No entender do secretário municipal de Saúde, Régis de Oliveira Júnior, a única solução plausível para assegurar a continuidade dos serviços e também dar um fôlego aos cofres municipais, que já amargam R$ 8,9 milhões em repasses atrasados pelo Estado na área da saúde, é devolver ao Estado a gestão do órgão. “Santa Cruz do Sul não pode bancar o atendimento de pacientes de outros municípios. O mínimo que a gente espera do Estado é que mantenha os repasses em dia”, disparou.

 

Como explica o secretário, o Cerest/Vales é um órgão do Estado que está sob gestão do Município. Os governos estadual e da União repassam valores – respectivamente R$ 35 mil e R$ 30 mil – e a Prefeitura entra com o aporte de recursos humanos. Não há participação financeira dos demais municípios. 

 

Hoje o órgão dispõe de R$ 181 mil em caixa, porém, segundo Resolução do Conselho Gestor, o dinheiro não pode ser utilizado para pagamento da folha dos servidores. “Só a folha de pagamento soma R$ 55 mil, mais cerca de R$ 5 mil em gastos com água, luz, telefone e combustível”, observou.

 

Para que a Prefeitura possa abrir mão da gestão do Cerest/Vales são necessárias três etapas: primeiro a aprovação no Conselho Municipal de Saúde (CMS), depois votação nas três regionais e, por último, aprovação na Comissão Intergestores Bipartite (CIB), em Porto Alegre.
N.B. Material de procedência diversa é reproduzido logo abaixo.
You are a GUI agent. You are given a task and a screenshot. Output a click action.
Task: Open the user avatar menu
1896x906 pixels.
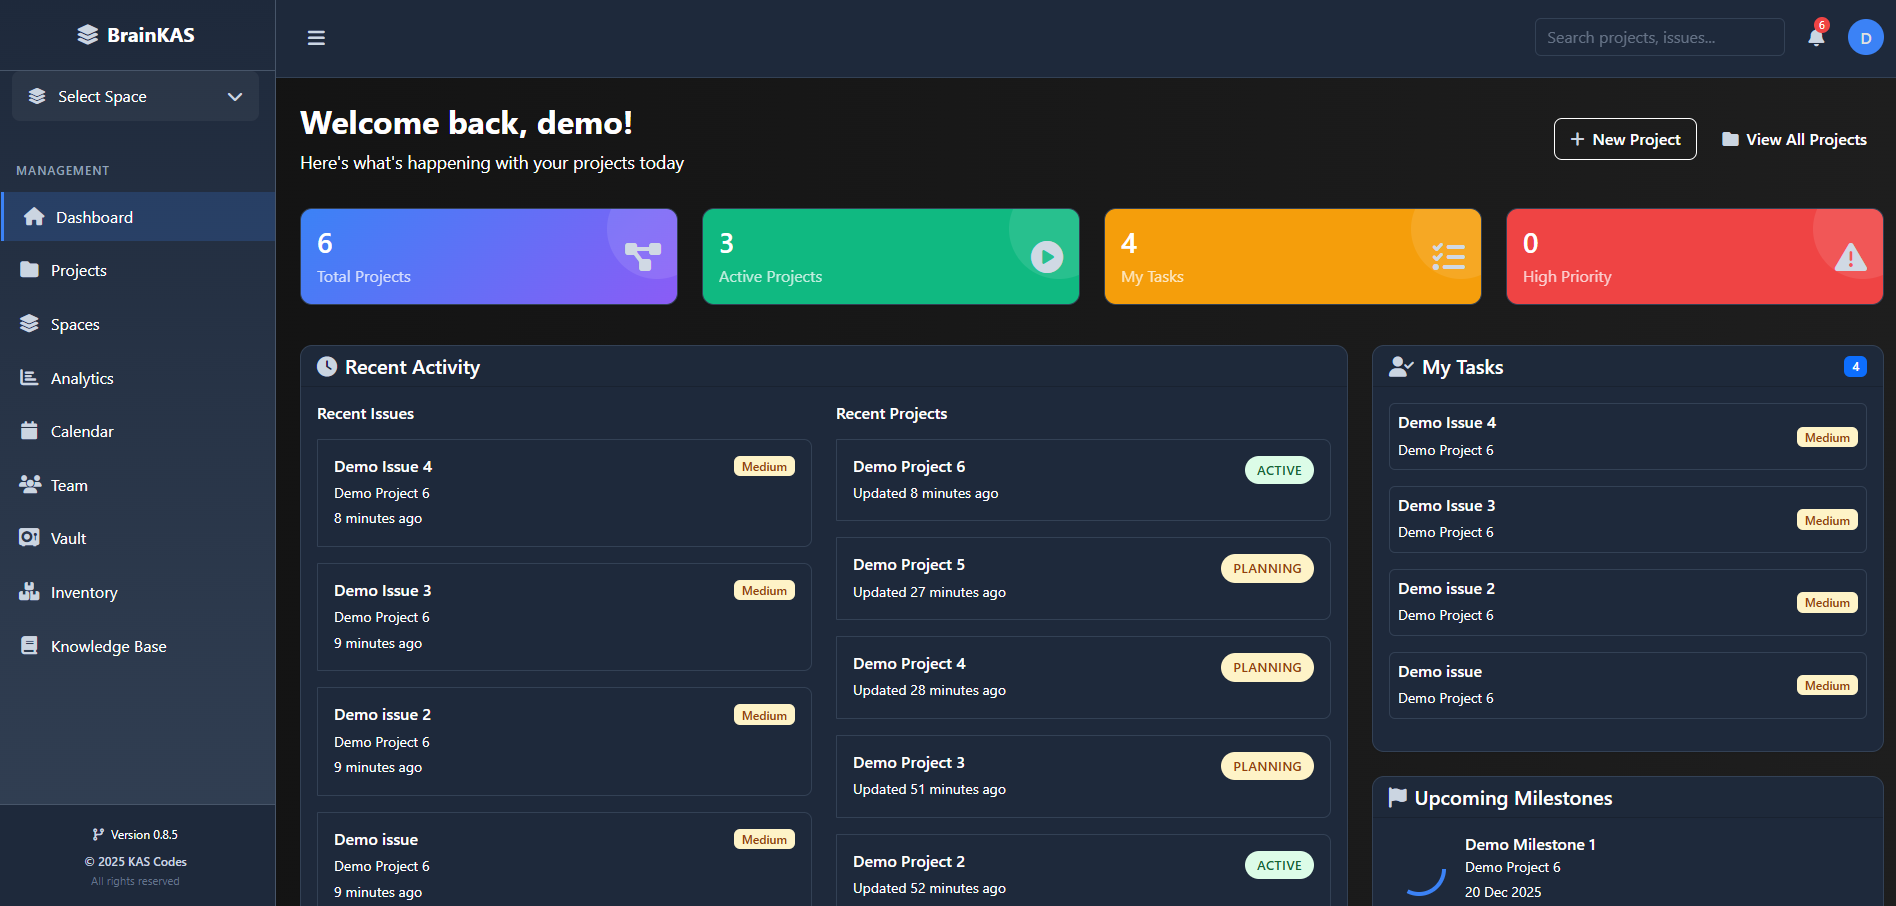(1865, 37)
A votação no conselho ocorrerá na próxima terça-feira, dia 11, às 18 horas, na Câmara de Vereadores.

 

Caminho semelhante está sendo tomado pela Prefeitura de Caxias do Sul, na serra gaúcha, que também está abrindo mão de gerir o  serviço, e também a Prefeitura de Cruz Alta, no norte, que desabilitou o serviço.

De acordo com Régis, o anúncio não deve deixar apreensiva a comunidade. “Jamais pensamos em desestruturar ou fechar o Cerest, a ideia é apenas devolver ao Estado, que é o ente que possui a competência sobre o serviço”, explicou. Os dados do órgão revelam, inclusive, que dentre os 68 municípios da macrorregião, Santa Cruz do Sul é um dos que menos utiliza o serviço. Entre janeiro e novembro deste ano foram atendidos no Cerest/Vales 35 pacientes de Santa Cruz, contra 407 de Vera Cruz, 77 de Rio Pardo e 60 de Venâncio Aires.

 

Por outro lado, um serviço que é próprio do Município de Santa Cruz do Sul, a Unidade Municipal de Referência em Saúde do Trabalhador (Umrest) vem cumprindo muito bem com suas atribuições, na avaliação do secretário. “Nesse período (janeiro a novembro) o Cerest atendeu 35 pacientes de Santa Cruz e a Umrest mais de dois mil”, pontuou.

 

Nos planos da Secretaria Municipal de Saúde (Sesa) estão o fortalecimento da Umrest. Em setembro último foram contratados um médico e um psicólogo, além dos profissionais que já atuam no local: fisioterapeuta, técnico de enfermagem e terapeuta ocupacional. Em 2019 a unidade deverá ser transferida para um local mais amplo, moderno com estrutura física mais adequada.

 

Entenda o Cerest/Vales

 

O Centro Regional de Referência em Saúde do Trabalhador (Cerest/Vales) atua em quatro frentes de trabalho: formação e educação em saúde, vigilância epidemiológica, vigilância em ambientes e processos de trabalho e assistência e reabilitação. O convênio entre a Prefeitura de santa Cruz do Sul e o Governo do Estado foi assinado em 2000 e o serviço foi implantado em 2004.

 

A ênfase acontece nas atividades preventivas e as ações são intersetoriais e interinstitucionais. Atuam hoje no órgão um médico, um psicólogo, um fisioterapeuta, um fonoaudiólogo, um auxiliar de enfermagem, um enfermeiro, um técnico de segurança do trabalho e um agente administrativo, cedidos pela Prefeitura. Caso seja aprovada a devolução da gestão ao Estado, os servidores serão reintegrados em seus cargos de origem.